* What you will do:
An exact copy of all entries is required.

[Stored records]
____________
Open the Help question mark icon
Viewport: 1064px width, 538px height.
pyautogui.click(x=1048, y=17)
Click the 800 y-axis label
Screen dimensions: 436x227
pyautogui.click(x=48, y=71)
____________
* Result of this task:
Open the Help question mark icon
Viewport: 1064px width, 538px height.
pyautogui.click(x=1048, y=17)
Click the 800 y-axis label
Screen dimensions: 436x227
pyautogui.click(x=48, y=71)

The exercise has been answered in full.